Pamidronato en niños con osteogénesis imperfecta…(Inglés)

"Pamidronato en niños con osteogénesis imperfecta: Efectos de la histomorfometría de terapia a largo plazo."

Frank Rauch, Rose Travers and Francis H. Glorieux Genetics Unit, Shriners Hospital for Children and McGill University, Montréal, Québec, Canada H3G 1A6

Context: Intravenous pamidronate treatment is beneficial to children and adolescents with osteogenesis imperfecta (OI), but the effects of prolonged therapy are not well characterized.

Objective: The objective of this study was to assess the effect of long-term pamidronate treatment on the bone tissue of children and adolescents with OI.

Design: This is an observational study on OI patients receiving iv pamidronate for more than 4 yr.

Setting: The study was carried out in a pediatric metabolic bone research unit.

Patients: Patients were 25 moderately to severely affected OI patients (seven girls) aged 1.4–15.3 yr at baseline.

Intervention: Intervention was cyclical iv pamidronate at a dose of 9 mg/kg·yr.

Main Outcome Measures: Iliac bone biopsy and lumbar spine bone mineral density measures were obtained at treatment start, after 2.7 ± 0.5 yr (mean ± SD), and after 5.5 ± 0.7 yr of therapy.

Results: Average areal bone mineral density increased by 72% in the first half of the observation period, but by only 24% in the second half. Mean cortical width and cancellous bone volume increased by 87 and 38%, respectively, between baseline and the first time point during treatment (P < 0.001 for all changes).
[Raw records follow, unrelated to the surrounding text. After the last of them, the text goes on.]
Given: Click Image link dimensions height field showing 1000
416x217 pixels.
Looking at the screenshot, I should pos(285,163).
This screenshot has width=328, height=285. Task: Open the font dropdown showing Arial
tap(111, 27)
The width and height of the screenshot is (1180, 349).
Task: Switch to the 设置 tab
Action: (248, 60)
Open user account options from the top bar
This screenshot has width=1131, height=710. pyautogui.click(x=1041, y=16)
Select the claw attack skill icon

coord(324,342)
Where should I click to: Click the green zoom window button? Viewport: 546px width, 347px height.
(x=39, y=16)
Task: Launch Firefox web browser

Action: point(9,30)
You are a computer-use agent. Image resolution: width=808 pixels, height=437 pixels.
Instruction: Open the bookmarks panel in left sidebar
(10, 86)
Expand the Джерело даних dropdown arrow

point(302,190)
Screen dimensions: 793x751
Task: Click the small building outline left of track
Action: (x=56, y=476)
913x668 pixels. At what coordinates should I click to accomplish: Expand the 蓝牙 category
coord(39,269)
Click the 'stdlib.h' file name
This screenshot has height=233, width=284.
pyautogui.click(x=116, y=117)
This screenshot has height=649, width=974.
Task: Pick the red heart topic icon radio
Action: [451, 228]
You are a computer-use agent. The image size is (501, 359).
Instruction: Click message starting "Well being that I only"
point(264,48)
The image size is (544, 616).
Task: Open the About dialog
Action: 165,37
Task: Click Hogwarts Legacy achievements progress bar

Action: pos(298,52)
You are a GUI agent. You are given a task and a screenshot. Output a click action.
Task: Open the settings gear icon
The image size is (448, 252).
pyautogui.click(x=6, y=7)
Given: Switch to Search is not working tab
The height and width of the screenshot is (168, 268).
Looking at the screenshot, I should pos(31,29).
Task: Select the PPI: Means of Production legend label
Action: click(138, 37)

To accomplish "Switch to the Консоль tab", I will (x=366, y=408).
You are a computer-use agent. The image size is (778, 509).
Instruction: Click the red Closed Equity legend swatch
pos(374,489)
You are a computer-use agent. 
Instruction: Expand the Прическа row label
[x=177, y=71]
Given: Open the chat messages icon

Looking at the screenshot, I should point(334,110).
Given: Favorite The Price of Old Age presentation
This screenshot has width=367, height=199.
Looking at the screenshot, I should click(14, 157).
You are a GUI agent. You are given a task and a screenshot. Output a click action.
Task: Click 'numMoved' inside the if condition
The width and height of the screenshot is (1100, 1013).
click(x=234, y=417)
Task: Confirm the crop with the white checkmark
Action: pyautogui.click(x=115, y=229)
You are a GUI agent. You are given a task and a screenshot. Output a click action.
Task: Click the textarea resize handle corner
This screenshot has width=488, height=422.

Thereafter, cortical width did not change significantly, but there was a trend (P = 0.06) toward higher cancellous bone volume. Average bone formation rate on trabecular surfaces decreased by 70% after pamidronate treatment was initiated and showed a trend (P = 0.08) toward a further decline in the second part of the study interval.

Conclusion: The gains that can be achieved with pamidronate treatment appear to be largely realized in the first 2–4 yr.

The Journal of Clinical Endocrinology & Metabolism Vol. 91, No. 2 511-516.